Lost Op at SOTU
The President blows a teachable moment.
It was a teachable moment -- and Barack Obama didn't teach. Unless public opinion changes, we won't end our budget deadlock. As is well-known, Americans want budget deficits curbed. In a Kaiser Family Foundation poll, 54 percent urge Congress and the president to "act quickly" and 57 percent prefer spending cuts to tax increases. But there's little support for cuts in Social Security (64 percent opposed), Medicare (56 percent) and Medicaid (47 percent), approaching half of federal spending. The State of the Union gave Obama the opportunity to confront the contradictions and educate Americans in the unpleasant realities of uncontrolled government. He declined.

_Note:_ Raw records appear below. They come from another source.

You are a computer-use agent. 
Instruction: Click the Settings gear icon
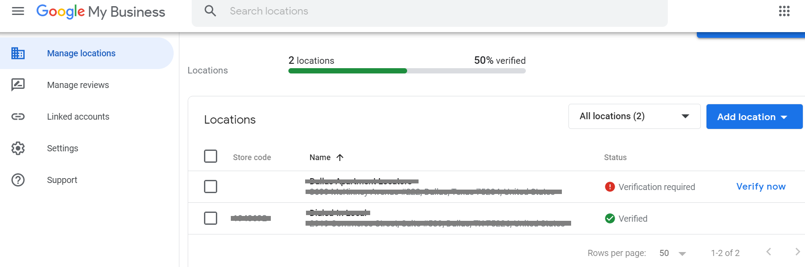pyautogui.click(x=18, y=148)
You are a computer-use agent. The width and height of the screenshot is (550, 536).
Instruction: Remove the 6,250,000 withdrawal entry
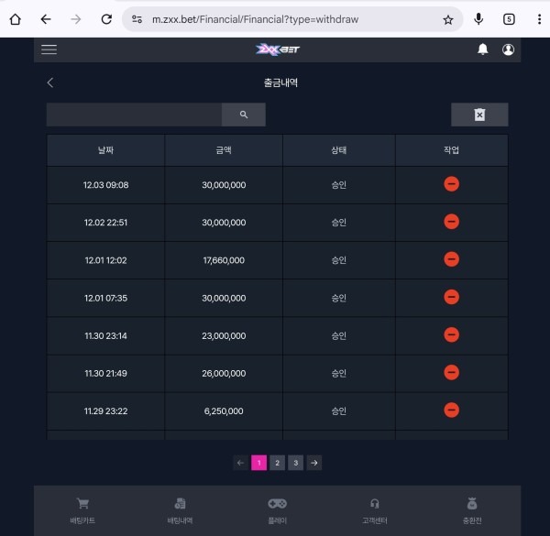pos(451,410)
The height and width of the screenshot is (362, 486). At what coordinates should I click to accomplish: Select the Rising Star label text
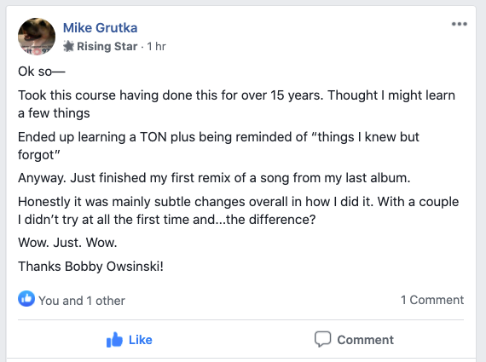click(x=107, y=47)
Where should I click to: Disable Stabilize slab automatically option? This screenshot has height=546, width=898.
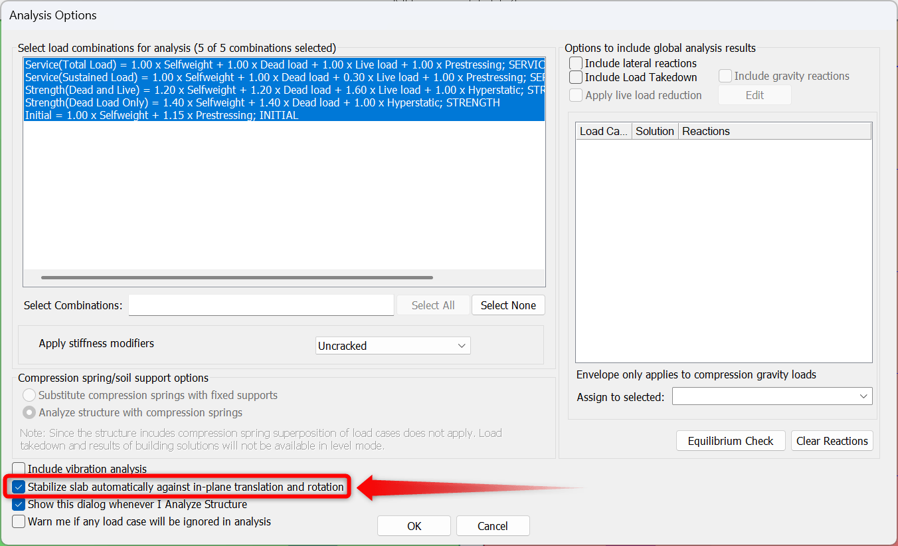[x=19, y=486]
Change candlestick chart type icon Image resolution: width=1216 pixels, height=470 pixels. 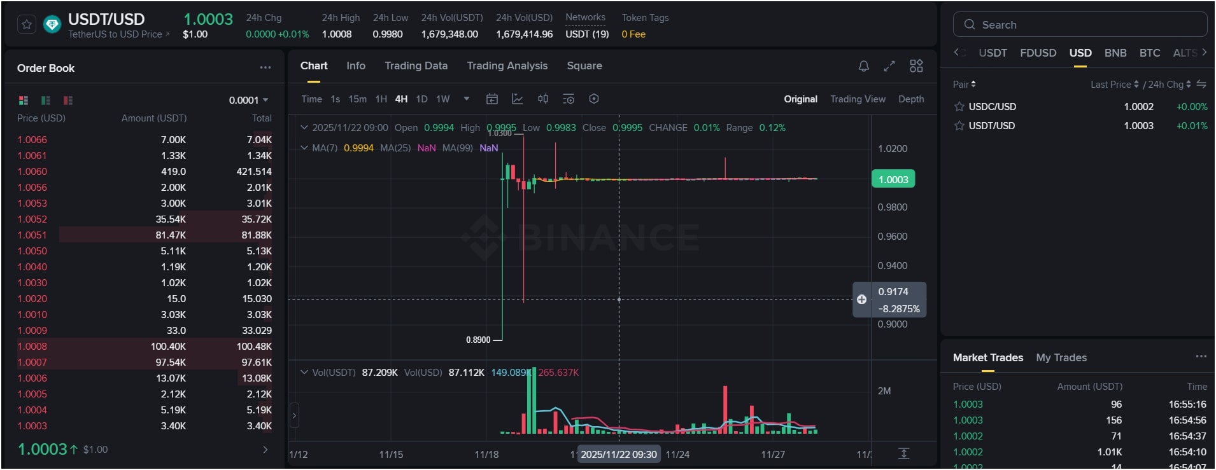pyautogui.click(x=542, y=99)
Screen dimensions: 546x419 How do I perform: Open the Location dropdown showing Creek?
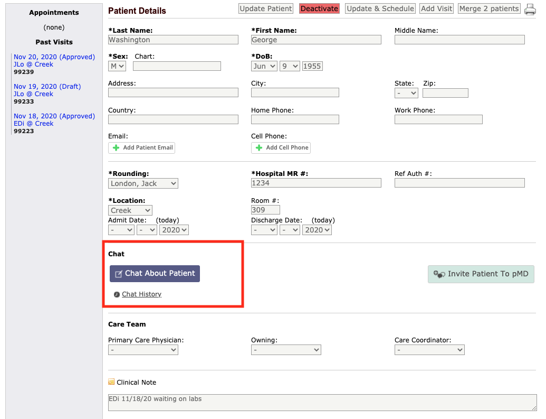coord(130,210)
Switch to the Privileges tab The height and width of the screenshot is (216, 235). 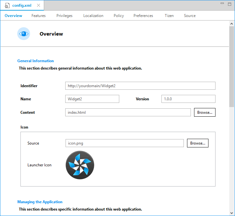(64, 16)
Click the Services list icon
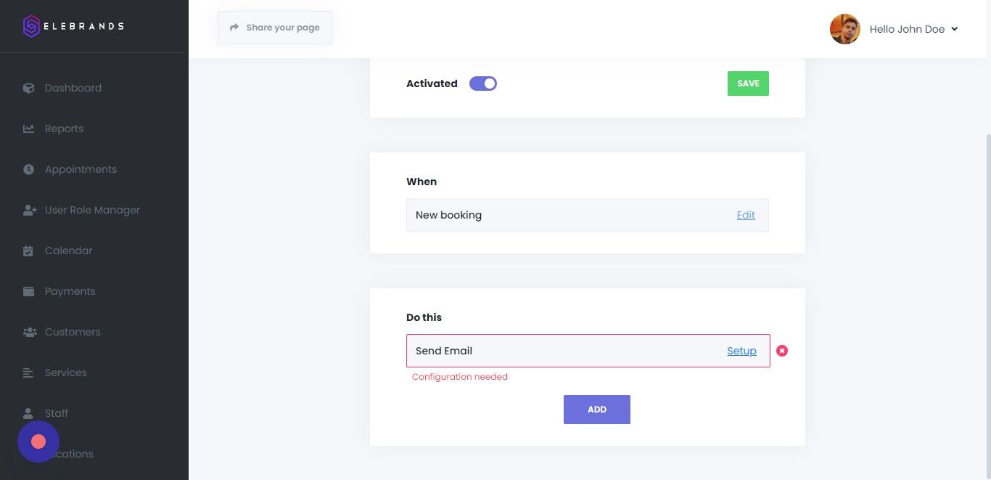 click(x=29, y=373)
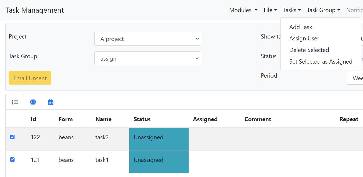Image resolution: width=363 pixels, height=177 pixels.
Task: Open the globe map view tab
Action: pos(33,102)
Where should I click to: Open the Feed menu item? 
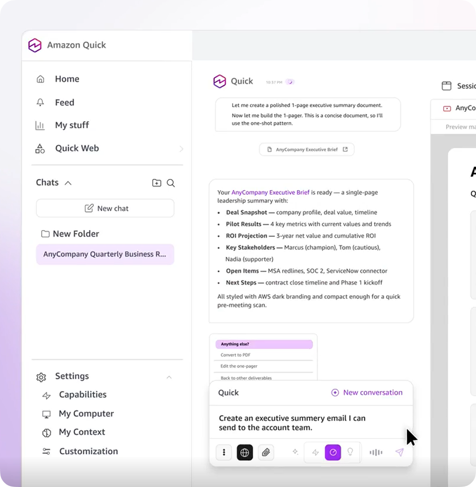(x=64, y=103)
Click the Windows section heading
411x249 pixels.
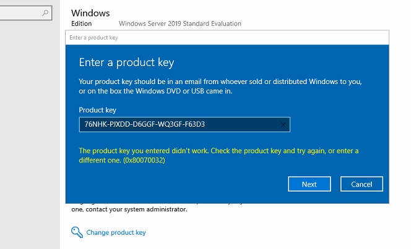click(x=90, y=13)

What we got were empty platitudes. We won't be "buried under a mountain of debt," Obama declared. Heck, we're already buried. We will "win the future." Not by deluding ourselves, we won't. Americans think deficits are someone else's problem that can be cured by taxing the rich (say liberals) or ending wasteful spending (conservatives). Obama indulged these fantasies.
1 Comments:
Well said. The 900 lb. Gorilla in the House chamber that night was entitlement spending, which comprises well more than half of all federal spending (Soc. Sec., Medicare, Medicaid, Railroad Retirement, etc.). Not a single specific idea was offered by either Pres. Obama or in the GOP response to seriously address this.